Breaking Basmati’s pulao menu is no doubt the showstopper. “We have 22 variations of pulaos,” says Abhimanyu. The Bagan Pulao (made with garden-fresh veggies) is one of the top-selling numbers, along with the Dekchi Dum Murgi (a signature slow-cooked marvel with a hint of coconut cream).

“People also never seem to get enough of our Akhni Pulao,” smiles Banalata. The Mangsher Akhni Pulao is a one-pot recipe from East Bengal and features Basmati rice and mutton cooked in ghee and mutton stock.

A Bengali-style beet and tomato chutney (left) and a Murgi Modira, which is a chicken curry made with dark rum and red onions

A Bengali-style beet and tomato chutney (left) and a Murgi Modira, which is a chicken curry made with dark rum and red onions

@breakingbasmati/Instagram

The name Breaking Basmati is, of course, an ingenious take on the phrase ‘breaking bread,’ which often alludes to the act of sharing a meal. It’s fitting considering how the Sens share their food along with their WFH duties.

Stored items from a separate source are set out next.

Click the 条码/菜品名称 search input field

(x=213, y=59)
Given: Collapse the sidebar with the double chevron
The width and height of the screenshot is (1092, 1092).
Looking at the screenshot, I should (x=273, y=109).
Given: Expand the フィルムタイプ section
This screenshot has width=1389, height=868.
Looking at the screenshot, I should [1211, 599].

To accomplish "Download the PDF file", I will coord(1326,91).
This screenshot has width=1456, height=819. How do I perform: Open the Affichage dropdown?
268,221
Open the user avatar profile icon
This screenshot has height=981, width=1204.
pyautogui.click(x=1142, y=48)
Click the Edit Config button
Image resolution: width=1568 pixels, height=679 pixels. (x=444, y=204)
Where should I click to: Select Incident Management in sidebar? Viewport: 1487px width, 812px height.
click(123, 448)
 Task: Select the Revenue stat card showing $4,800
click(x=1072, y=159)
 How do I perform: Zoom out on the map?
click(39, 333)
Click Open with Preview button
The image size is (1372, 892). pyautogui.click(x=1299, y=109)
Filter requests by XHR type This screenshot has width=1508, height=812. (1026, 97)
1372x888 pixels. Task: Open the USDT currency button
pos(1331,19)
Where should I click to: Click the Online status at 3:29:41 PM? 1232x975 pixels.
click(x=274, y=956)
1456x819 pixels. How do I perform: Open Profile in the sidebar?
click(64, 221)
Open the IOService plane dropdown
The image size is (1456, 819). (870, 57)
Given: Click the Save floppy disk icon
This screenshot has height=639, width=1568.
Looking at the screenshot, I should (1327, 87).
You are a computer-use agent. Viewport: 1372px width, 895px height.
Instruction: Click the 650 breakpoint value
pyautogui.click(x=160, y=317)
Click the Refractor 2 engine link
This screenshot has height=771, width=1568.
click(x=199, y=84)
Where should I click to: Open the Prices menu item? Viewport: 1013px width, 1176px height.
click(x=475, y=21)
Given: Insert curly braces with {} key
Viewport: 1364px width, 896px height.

While Abhimanyu and his mom create magic in the kitchen, Banalata manages logistics and Sreemanta, their youngest brother, takes care of the accounts. Their mascot and biggest cheerleader, however, is Mishti Doi Sen, the rescue pet dog and constant giver of joy and hugs!

“Our mother is a repository of food history of Bengal — both east and west — so we were coming from a place of information and tradition, and we wanted to showcase it through our food,” shares Banalata.

Some of the recipes are, in fact, a creative collaboration between Abhimanyu and his mother, Nandin Sen. Their Poush Parbon menu hit a home run as the Sens sold 125 Patishaptas and over 200 Gokul Pitheys, while the Shulo Mulo'r Kaliya was sold out even before the pictures could go up online.

The Pochishe Boishakh menu, on the other hand, featured lost recipes from the Thakurbari kitchen such as Kadambari Devi’s Mishti Doi diye Alur Dom and Mangsher Rosholla.

Over the past year, the Sens realised that people respond well to rice, irrespective of geography. The Pune-based kitchen has a number of Marathi patrons who enjoy the Kolkata-style biryani and are also curious about dishes cooked with shorshe (mustard).

Since Maharashtra already considers fish a dietary staple, Breaking Basmati’s sweet water fish preparations have found a lot of love, be it pabda or katla.

“You wouldn’t expect non-Bengalis to enjoy fish cooked in mustard oil. But I feel that when food is presented well and tastes good, people do respond. If you give them the quality and quantity that makes them happy, they will come back for more,” says Banalata.

Sourcing the right ingredients is, of course, quite a chore, especially when it comes to finding produce that’s traditionally grown in and around Bengal.

“It is next to impossible to get our hands on gondhoraj lebu. We also don’t get pui shaak, which is my favourite green veggie, and also kolmi shaak. Initially, it was also quite difficult to source the ingredients for biryani till I managed to source the classic horin chhap (Deer Brand) gulab jal among other things,” smiles Chef Abhimanyu.

On January 26, Breaking Basmati recorded its highest sale in a day and had to extend the menu till the weekend. Nostalgia matters when it comes to food. It unlocks memories and breaks barriers. A taste or a hint of fragrance is all you need to be transported back in time. Breaking Basmati is all about bringing that nostalgia to the table because it is nearly impossible to take Bengal out of a Bengali.

“Everything that we make in our kitchen is created by my mother and brother. We have always been a family of food enthusiasts. My brother lives and breathes food. It fuels him,” Banalata chimes towards the end of the call.